The only countries really serious about halting climate change are the island nations that will disappear if sea level rises, and the nations of northern Europe. And even in Europe, the left hand doesn't necessarily know what the right hand is doing. Looking at European nations that do the most to combat climate change, Latin notes it's "ironic that the leading one, Norway, is paying for its cleanup with North Sea oil."
It wasn't supposed to work this way. Just four years ago, President-elect Barack Obama said: “Now is the time to confront this challenge [of climate change] once and for all. Delay is no longer an option." Virtually everyone expected Congress to pass a hefty carbon tax or a rigorous cap-and-trade system some time soon. The Northwest Power Planning and Conservation Council's Sixth Regional Plan, adopted at the start of 2010, assumes a carbon tax of $47 per ton. Now, no one expects Congress to pass a carbon tax, establish a cap and trade system, or do much of anything else. Delay has turned out to be an option after all.
In the meantime, the media have been full of bad news about manufacturers of solar panels, wind turbines, and electric cars, good news about fossil fuel production. U.S. oil output is up. Alberta tar sands output is up. We are now so awash in cheap natural gas that the industry must worry about oversupply driving the price down. Conversely, wind turbine manufacturers suffer from competition with that cheap natural gas, a slow economy, competition from China, the pending expiration of a crucial federal tax credit. Chinese manufacturers, which have come to dominate global production of turbines and solar panels, have created a manufacturing glut that has plunged them into financial crisis. There's a lousy market for electric cars.
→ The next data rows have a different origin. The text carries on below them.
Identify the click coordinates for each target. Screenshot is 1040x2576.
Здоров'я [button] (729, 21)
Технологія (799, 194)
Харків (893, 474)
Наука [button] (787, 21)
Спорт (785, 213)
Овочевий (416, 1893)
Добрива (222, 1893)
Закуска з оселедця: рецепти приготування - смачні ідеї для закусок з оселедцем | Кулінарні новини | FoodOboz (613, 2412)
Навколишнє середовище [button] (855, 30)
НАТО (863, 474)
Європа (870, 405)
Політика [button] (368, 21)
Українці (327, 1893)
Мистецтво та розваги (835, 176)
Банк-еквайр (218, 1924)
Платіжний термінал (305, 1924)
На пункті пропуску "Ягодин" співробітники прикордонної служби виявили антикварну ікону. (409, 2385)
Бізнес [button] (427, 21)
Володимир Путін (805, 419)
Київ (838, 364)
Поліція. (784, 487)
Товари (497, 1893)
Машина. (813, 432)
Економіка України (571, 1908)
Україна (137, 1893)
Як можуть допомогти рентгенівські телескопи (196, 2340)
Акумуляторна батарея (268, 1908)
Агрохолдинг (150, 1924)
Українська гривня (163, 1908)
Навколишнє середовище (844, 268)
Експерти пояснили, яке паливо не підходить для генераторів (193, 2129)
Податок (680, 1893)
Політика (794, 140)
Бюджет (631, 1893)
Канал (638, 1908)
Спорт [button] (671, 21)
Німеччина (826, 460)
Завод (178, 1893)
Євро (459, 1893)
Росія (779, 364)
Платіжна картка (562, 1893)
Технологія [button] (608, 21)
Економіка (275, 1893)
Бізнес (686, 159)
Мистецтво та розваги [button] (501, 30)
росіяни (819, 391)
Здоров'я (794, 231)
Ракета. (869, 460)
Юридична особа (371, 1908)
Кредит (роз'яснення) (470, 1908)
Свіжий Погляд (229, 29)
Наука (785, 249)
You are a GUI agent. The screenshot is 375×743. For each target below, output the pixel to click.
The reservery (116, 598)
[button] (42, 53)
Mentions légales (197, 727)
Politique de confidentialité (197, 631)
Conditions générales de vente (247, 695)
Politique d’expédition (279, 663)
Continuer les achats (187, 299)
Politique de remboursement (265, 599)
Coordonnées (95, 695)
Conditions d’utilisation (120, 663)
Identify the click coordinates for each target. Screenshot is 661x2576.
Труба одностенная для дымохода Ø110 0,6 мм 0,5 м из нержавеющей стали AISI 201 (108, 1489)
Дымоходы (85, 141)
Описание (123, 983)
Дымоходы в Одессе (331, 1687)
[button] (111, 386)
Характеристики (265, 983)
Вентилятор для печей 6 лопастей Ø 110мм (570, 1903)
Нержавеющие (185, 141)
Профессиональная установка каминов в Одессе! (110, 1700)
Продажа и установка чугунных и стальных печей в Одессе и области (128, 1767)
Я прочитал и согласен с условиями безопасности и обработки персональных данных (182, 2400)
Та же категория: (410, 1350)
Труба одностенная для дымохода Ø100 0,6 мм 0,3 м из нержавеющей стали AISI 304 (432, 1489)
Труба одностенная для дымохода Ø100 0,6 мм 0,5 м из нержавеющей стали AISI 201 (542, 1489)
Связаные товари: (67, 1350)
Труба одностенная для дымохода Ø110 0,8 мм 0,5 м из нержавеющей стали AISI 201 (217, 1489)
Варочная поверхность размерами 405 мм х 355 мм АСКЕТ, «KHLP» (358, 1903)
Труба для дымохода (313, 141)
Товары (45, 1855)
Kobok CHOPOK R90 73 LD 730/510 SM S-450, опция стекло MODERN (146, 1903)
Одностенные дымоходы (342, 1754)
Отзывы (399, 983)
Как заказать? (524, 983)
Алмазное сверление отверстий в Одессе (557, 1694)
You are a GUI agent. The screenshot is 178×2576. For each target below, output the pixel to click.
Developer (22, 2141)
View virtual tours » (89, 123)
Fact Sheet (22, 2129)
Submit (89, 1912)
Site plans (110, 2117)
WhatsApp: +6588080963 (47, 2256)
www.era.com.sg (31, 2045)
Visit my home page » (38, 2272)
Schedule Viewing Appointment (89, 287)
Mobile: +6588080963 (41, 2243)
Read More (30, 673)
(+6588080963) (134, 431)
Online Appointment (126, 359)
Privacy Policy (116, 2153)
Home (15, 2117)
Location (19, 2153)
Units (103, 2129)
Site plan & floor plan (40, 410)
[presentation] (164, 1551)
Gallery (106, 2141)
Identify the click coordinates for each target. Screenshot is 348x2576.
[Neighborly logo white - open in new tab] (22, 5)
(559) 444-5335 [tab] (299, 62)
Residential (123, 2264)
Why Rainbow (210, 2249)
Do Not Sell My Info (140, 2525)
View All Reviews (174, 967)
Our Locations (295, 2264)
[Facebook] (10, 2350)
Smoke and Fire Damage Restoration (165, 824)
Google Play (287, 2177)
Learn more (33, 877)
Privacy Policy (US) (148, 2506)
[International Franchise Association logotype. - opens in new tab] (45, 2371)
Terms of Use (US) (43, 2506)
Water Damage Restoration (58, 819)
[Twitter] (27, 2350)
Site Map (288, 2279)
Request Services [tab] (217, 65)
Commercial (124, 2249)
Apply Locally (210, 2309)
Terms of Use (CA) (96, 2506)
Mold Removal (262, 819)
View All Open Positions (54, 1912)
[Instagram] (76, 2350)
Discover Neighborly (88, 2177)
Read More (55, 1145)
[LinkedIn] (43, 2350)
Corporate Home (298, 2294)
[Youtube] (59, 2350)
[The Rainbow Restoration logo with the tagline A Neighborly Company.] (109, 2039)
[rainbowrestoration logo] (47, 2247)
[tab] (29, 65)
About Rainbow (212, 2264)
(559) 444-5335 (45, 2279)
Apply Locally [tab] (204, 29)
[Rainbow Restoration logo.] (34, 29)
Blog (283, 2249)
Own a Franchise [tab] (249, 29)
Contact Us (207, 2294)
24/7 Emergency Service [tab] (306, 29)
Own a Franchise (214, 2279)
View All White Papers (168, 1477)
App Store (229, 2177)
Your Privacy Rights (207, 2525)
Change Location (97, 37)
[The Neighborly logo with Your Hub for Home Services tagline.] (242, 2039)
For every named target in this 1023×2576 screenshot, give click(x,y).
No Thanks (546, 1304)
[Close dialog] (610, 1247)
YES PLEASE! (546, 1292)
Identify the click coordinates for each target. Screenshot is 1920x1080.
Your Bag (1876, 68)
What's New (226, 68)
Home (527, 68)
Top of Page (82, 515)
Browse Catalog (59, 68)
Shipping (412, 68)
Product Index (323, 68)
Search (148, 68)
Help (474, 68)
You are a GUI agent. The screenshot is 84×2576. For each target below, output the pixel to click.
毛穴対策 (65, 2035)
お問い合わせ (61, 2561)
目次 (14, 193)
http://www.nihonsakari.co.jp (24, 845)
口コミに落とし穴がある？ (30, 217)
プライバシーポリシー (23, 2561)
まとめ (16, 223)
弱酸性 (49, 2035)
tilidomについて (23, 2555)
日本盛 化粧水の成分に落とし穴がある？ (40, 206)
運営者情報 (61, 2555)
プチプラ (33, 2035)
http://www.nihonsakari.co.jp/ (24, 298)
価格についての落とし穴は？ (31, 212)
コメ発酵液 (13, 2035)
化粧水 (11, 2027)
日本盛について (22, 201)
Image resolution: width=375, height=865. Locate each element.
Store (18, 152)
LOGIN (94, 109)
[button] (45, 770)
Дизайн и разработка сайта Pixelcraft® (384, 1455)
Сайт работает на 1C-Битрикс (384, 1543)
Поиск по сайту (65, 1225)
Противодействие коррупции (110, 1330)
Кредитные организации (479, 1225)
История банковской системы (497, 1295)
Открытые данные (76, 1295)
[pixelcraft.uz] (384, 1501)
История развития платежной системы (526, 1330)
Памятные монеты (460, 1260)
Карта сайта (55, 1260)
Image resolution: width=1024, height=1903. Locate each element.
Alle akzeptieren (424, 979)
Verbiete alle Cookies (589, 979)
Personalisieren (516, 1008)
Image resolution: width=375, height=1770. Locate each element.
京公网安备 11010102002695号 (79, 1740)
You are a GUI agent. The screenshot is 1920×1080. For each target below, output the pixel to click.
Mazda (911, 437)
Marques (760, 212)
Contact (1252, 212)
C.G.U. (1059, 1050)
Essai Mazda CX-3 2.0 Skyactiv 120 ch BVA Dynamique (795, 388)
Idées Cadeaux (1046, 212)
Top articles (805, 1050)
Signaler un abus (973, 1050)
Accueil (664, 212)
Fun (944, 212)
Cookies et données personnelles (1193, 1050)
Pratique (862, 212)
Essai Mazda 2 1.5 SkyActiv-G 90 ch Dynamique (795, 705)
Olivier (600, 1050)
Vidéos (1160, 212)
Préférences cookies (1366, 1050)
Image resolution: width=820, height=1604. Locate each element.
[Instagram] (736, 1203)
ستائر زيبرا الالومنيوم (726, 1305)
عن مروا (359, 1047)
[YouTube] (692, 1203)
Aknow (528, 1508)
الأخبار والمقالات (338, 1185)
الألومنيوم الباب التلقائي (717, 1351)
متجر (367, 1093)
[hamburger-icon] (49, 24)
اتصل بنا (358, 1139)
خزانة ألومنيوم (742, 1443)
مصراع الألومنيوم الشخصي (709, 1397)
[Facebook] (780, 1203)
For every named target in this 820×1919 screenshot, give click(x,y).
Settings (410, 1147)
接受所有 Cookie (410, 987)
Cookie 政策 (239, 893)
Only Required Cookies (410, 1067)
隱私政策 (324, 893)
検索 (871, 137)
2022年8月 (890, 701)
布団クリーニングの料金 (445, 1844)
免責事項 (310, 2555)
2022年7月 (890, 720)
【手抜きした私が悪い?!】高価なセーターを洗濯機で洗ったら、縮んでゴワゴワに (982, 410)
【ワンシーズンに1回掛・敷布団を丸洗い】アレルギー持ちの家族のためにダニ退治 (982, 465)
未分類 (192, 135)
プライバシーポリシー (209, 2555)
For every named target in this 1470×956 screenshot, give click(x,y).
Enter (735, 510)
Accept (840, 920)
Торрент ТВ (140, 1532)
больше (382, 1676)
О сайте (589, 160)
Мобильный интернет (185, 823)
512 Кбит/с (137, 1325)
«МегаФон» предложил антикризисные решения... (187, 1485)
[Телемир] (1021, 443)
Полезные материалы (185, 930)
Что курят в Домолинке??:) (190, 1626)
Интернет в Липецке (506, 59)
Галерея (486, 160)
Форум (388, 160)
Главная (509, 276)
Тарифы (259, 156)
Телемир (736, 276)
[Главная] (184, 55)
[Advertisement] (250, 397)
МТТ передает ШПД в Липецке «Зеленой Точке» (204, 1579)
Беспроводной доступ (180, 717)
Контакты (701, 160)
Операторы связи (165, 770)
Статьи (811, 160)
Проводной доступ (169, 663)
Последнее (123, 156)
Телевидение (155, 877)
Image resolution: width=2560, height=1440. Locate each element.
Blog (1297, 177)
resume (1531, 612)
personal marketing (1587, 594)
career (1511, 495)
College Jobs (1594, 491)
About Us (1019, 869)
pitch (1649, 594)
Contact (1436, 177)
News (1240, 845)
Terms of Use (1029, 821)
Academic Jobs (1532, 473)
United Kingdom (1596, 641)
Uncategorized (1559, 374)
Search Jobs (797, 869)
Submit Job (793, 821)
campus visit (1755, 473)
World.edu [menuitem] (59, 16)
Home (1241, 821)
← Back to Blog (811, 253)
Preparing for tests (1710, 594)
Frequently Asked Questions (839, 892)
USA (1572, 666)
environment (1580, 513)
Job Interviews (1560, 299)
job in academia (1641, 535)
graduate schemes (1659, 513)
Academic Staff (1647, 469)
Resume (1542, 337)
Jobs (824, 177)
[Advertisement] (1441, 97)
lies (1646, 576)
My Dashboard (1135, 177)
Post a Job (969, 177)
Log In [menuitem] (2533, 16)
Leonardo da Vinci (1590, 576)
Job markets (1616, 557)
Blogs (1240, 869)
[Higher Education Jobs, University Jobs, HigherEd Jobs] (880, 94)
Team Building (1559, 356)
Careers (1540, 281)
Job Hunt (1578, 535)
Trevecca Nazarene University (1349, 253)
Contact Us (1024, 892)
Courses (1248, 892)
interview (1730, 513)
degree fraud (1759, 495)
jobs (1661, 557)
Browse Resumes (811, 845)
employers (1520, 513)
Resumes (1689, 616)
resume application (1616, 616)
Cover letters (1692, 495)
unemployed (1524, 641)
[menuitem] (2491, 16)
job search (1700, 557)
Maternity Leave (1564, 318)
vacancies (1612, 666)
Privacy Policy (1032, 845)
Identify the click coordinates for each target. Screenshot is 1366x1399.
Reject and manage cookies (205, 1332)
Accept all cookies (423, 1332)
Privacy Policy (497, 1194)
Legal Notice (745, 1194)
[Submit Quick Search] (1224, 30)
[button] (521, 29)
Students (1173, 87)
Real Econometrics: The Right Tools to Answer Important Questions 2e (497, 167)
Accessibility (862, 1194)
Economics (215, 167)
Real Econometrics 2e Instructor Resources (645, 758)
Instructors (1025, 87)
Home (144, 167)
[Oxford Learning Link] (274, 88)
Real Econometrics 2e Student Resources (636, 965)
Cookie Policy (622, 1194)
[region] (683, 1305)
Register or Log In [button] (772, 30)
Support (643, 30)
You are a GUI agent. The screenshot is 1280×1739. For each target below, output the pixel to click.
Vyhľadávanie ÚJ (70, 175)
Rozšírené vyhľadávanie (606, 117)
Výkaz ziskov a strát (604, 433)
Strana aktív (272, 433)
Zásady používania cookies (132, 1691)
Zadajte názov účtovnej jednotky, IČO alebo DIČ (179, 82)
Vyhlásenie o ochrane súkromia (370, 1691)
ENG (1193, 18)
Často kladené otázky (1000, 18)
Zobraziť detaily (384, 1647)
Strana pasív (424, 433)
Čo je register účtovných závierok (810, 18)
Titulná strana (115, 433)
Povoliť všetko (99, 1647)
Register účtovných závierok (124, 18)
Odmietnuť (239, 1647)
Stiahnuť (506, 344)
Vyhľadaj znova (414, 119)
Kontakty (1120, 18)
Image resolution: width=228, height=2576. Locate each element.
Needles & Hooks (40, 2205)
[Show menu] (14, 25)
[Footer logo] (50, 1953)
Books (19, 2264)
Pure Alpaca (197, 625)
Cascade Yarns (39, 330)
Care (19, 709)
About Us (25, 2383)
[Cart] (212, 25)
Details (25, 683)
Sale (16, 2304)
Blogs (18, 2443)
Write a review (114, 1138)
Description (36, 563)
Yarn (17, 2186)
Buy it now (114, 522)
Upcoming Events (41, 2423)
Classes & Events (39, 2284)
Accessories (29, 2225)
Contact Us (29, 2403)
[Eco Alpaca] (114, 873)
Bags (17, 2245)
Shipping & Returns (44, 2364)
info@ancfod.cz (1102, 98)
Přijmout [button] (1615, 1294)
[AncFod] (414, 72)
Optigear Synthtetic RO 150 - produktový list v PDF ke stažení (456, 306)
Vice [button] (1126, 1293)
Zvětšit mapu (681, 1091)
The Pacific Northwest has, of course, become a focal point for plans to preserve and expand the fossil fuel economy worldwide. Major coal and oil companies are laying plans to ship coal through ports on Puget Sound, the Oregon coast, the lower Columbia, and oil through the ports of British Columbia. They have already shipped huge tanks for processing bitumen up the Columbia and then by highway from the Pacific to the Alberta tar sands. They hope to pipe oil from the tar sands to an oil port in Kitimat, B.C. Exxon/Mobil had planned to barge giant modules for processing Alberta tar sands up the Columbia to the port of Lewiston, Idaho, then truck them — partly on a narrow road along the Clearwater and Lochsa rivers — to Canada. After court challenges, they were forced to break the modules down at Lewiston and Pasco and haul them over a slightly different route. But the modules have gone north. And the tar sands oil has come out. The controversial Keystone XL pipeline would enable oil companies to refine it on the Texas Gulf and export it. The controversial Northern Gateway pipeline would enable them to pipe it to Kitimat on the B.C. coast and export it.